Het heeft ook geopenbaard hoe intens egoïstisch het beleid van Trump is; eerste berichten suggereerden – en een presidentiële tweet op woensdag bevestigde – dat meneer Trump de pandemie hoofdzakelijk bekeek als een factor die zijn herverkiezingskansen zou beïnvloeden en hij probeerde om het voor zijn eigen belang te minimaliseren eerder dan te zoeken naar de antwoorden die wij nodig hadden. Onlangs hebben hij en de Republikeinse congresleiding een steunpakket ontworpen gericht op grote bedrijven in plaats van op burgers en ook hebben zij, terwijl zij een puinhoop maakten van de levering van dringend noodzakelijke medische benodigdheden, voorstellen gedaan om de markt sterk te houden in plaats van te zorgen voor de veiligheid van de mensen.

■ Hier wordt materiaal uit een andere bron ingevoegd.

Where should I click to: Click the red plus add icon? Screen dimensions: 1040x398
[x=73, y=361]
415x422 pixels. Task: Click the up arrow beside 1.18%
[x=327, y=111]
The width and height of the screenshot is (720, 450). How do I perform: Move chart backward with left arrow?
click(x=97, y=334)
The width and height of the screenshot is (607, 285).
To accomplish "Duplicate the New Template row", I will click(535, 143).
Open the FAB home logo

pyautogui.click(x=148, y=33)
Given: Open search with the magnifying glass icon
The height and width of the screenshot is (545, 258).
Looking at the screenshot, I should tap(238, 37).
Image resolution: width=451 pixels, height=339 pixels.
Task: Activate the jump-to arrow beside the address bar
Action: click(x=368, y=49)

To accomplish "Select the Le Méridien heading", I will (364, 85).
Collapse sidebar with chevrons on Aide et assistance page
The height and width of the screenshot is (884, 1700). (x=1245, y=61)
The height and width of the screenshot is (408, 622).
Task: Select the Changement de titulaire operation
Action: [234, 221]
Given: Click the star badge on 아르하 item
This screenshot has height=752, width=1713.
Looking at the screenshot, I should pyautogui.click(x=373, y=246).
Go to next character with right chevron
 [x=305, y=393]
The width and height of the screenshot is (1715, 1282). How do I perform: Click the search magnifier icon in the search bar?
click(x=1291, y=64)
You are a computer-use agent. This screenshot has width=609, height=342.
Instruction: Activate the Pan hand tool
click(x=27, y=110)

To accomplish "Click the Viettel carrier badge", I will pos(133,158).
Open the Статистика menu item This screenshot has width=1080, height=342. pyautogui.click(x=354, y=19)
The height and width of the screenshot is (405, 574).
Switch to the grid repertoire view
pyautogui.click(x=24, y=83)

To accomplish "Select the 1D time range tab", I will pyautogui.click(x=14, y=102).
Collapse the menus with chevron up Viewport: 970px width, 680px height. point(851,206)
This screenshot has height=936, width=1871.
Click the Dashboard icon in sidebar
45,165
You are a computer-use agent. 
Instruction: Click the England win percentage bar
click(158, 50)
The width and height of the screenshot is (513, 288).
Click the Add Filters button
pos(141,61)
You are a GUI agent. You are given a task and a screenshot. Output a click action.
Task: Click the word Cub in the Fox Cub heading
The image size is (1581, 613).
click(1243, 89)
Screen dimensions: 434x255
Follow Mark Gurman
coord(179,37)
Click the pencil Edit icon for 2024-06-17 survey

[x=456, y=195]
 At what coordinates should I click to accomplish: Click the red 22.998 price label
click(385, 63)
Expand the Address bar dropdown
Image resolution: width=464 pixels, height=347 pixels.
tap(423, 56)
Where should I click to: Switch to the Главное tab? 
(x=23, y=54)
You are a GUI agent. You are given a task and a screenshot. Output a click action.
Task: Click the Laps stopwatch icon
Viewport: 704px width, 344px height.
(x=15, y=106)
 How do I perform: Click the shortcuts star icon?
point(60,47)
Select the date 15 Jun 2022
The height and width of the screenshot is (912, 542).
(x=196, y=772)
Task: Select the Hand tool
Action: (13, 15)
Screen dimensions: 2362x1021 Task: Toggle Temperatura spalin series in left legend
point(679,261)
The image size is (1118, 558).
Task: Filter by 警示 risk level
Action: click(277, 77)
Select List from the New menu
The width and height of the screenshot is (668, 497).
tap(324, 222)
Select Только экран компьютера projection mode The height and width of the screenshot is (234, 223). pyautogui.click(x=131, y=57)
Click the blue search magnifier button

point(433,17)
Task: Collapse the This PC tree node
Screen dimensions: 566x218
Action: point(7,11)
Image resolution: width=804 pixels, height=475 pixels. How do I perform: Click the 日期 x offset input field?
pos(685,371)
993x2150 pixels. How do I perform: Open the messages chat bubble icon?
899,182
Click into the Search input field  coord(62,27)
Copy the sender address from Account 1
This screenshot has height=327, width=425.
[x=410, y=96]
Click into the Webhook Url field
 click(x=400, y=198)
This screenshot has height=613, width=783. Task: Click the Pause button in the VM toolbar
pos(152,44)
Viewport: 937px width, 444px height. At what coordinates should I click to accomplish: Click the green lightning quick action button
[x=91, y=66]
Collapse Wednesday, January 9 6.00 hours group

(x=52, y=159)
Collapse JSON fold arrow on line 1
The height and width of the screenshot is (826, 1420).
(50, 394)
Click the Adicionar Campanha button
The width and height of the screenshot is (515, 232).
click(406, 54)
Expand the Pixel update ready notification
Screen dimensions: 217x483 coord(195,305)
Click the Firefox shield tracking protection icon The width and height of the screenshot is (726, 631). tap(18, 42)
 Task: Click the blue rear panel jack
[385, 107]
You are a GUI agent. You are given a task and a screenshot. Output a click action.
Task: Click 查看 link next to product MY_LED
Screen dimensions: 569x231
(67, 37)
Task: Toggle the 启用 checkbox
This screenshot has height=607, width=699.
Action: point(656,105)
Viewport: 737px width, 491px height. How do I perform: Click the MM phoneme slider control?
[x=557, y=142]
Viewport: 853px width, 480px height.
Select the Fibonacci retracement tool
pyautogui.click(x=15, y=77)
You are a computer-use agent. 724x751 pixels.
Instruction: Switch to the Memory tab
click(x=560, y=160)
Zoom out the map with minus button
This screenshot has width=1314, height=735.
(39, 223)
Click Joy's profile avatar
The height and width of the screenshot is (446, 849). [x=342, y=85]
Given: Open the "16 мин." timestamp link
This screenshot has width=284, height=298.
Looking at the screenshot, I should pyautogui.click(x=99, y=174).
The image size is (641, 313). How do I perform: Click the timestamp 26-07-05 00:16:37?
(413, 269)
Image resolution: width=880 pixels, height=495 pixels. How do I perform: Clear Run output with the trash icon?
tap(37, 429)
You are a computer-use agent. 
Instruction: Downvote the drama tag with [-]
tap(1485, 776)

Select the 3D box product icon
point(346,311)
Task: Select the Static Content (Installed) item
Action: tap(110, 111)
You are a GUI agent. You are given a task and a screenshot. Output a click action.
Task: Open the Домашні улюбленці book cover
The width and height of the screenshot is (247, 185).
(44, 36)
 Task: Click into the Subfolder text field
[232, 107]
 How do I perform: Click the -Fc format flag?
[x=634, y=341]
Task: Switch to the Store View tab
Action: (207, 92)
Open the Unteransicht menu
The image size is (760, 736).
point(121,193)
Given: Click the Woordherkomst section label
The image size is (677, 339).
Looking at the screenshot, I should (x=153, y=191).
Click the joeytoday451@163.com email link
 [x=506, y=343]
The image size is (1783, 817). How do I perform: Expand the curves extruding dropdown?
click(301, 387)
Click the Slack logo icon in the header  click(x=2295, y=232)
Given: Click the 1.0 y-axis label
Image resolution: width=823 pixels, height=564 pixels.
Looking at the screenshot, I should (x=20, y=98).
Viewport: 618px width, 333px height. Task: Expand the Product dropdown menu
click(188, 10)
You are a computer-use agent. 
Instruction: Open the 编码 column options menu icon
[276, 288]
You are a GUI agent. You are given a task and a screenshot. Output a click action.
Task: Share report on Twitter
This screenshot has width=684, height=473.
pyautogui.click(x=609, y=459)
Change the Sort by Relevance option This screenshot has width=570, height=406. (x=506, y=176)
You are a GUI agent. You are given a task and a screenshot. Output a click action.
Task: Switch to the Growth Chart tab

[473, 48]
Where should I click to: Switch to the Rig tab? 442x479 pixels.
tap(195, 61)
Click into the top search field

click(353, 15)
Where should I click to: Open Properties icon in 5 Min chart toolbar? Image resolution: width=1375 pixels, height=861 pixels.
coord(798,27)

Zal deze catastrofe de sociale vangnetten die we al veertig jaar lang hebben uitgekleed, weer terug brengen? Zal het de zaak bepleiten van universele gezondheidszorg? Zal een universeel basisinkomen een redelijker idee lijken? Zullen we, nu de uitgaven een vrije val naar beneden maken en hele bevolkingsgroepen thuis blijven, opnieuw definiëren wat nodig en belangrijk is en hoe wordt voorzien in de behoeften van de mensen? Zal de aanpak van de klimaatverandering anders lijken in een wereld waarin het reizen per vliegtuig en de consumptie van consumptiegoederen en fossiele brandstoffen aanzienlijk is ingeperkt, een wereld waarin het beter mogelijk is zich een ingrijpende verandering voor te stellen omdat er al zoveel is veranderd?

Op dit soort vragen heeft nog niemand een antwoord, want wat zoveel rampen ons leren is dat de uitkomst niet vast staat. Het hangt af van wat we doen, en dat hangt af van hoe we ervaren wat er gebeurt en wat we waarderen en hoe dat verandert in een tijd van verbluffende beroering. Samen met de strijd om een ramp te overwinnen komt er een strijd om te definiëren wat het betekent. De twee strijden zijn onlosmakelijk met elkaar verbonden en daaruit ontstaat een nieuwe orde.

Bij elke ramp gaat de oude orde verloren. Wat er voor in de plaats komt is aan ons.